Tuesday, February 1, 2011

Legs of Lead and a head to match

ohhhhhhhhhhhhhhhh my.
I woke up this morning and ok..... I am awake, I'm up, I'm going through the
motions. I'm rolling down the road at 5.20am. But I am not having fun. I meet up
with my friend after climbing a short sharp hill to get there and going lactic
in the first 2kms of the ride. We head off and it is sooo dark I can't see a
thing in front of me. Yup my light isn't working. My friend's is but I can't see
round her. No offense but she is a big girl. Anyways the road is covered in
little rocks. Scarey stuff. Now I wish for cars to go by so they can light the
road for just a moment so I can see the road ahead. My legs are tired. YOu know
that tired where it feels like you're packing 5 kilo weights strapped round your
ankles. My shins/calves are tight and my head isn't happy. It is so dark we
abort our planned route and take one that will lead us on further down the
highway and towards a big long hill. The flat is a relief and the ride has only
just begun. "Come on Sammi, find the mojo." No go. We find the base of the hill
and begin the grind and I wait for the body to respond. But nothing happens. I
can't turn back, its a dual carriage's onward and upward. "Common
TRiathlete, get your a$$ up the hill!" I find a high gear and spin my legs and
crawl slowly up the hill. Finally at the top some relief as we have a slight
down hill and a turn to the left. A short rollercoaster dip and then relief as
we find a long steep downhill run. I get into the aero position and feel the
wind whistling past my ears, my legs sigh relief. I glance at the horizon and
across the sea the sun is struggling just like me. There is a band of cloudy
mist hugging the horizon. The sun and I have something in common this
morning....a foggy start. At the bottom of the hill the road winds round a lazy
river where we swim. This morning the mud is showing through as the tide has run
out. The river and I have something in common, this morning......we are both
empty. Over a bridge and out into the country side and the bumpy original route
we had planned now has a grey outline where we can distinguish the bumps and pot
holes. Farmers share this road and drive the cows to the dairy and so the
council has never bothered to resurface this road. The cows and I have something
in common this morning.....we are challenged by the pitfalls of a bumpy road. I
search my head for strategies to rise myself above my present challenge. I have
nothing. I call to my friend that we will ride to the 'Turn around point" and
head for home. My body wants to turn around bed is calling me holding
me to ransom...."See you should have stayed with me, I'm comfortable and snuggly
and I am the happy place" I reach the turn around point and not even the fact
that I am heading for home gives my body relief. I remember how big a weekend I
had and I decide to give myself a break. Let the legs do the speed they want.
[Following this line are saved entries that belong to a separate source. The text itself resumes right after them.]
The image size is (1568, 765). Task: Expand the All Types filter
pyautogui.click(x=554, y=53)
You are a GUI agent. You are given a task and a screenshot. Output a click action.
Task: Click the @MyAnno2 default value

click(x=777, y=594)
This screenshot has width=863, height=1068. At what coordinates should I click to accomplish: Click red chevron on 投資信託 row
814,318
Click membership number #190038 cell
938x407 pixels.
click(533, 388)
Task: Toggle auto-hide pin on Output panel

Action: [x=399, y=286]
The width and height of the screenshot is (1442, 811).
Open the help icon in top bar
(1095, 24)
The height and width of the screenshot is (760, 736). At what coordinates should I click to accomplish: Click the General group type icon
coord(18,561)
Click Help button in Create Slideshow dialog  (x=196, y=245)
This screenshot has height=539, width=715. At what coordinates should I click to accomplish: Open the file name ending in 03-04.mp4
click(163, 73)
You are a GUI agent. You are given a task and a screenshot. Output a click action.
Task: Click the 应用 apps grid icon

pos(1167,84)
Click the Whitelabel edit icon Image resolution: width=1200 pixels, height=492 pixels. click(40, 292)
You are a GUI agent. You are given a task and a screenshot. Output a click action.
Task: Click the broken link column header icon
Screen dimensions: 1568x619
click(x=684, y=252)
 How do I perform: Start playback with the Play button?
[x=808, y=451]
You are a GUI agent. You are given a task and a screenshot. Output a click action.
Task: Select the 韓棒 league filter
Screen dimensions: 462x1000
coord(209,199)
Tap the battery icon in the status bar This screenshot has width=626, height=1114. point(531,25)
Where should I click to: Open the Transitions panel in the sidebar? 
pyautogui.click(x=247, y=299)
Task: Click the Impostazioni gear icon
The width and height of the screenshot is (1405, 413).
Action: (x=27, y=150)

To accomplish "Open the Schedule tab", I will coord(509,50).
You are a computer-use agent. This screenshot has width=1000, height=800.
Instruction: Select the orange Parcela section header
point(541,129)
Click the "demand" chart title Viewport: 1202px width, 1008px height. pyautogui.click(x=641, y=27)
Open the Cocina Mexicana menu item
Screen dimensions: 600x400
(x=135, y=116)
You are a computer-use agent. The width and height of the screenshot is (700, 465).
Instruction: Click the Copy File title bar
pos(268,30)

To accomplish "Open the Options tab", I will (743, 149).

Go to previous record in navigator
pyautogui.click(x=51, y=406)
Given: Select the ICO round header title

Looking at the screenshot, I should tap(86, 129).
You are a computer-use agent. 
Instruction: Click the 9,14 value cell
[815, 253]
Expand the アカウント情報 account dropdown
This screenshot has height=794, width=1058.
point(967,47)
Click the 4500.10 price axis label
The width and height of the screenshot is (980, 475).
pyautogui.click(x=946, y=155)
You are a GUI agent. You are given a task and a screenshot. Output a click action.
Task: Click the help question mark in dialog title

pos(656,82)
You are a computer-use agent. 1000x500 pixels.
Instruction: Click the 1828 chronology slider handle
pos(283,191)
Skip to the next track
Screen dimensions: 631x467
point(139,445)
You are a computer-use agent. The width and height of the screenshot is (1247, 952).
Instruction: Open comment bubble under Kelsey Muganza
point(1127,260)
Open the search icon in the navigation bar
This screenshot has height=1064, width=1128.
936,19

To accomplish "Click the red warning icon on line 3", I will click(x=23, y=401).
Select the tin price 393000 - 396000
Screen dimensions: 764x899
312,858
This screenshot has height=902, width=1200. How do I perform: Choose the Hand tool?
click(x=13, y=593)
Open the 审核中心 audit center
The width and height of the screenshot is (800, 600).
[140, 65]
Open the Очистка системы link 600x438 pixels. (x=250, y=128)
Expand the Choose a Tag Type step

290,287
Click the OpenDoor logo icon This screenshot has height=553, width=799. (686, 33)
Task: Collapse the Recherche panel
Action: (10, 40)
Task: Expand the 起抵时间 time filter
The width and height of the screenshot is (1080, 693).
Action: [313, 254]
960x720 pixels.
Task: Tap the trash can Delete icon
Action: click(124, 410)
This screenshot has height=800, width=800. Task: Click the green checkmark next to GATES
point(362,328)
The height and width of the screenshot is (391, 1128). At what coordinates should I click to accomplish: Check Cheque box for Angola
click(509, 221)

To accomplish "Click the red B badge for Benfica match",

Stop pushing them cause I am not going to win and they will carry me home
eventually. So at the turn around point I turn my head around and accept that
today is going to be a day of "let it go Sammi, let it go." As predicted my legs
finally carried me home. If nothing else I can trust them to do that for me.
They will always carry me home. Remember that Sammi. No matter how tired they
are, This too shall pass and they will carry me home. I carried my bike through
the house and nestled it into it's bed and then I stripped down and fell into my
own bed. I set the alarm and an hour later started my day again.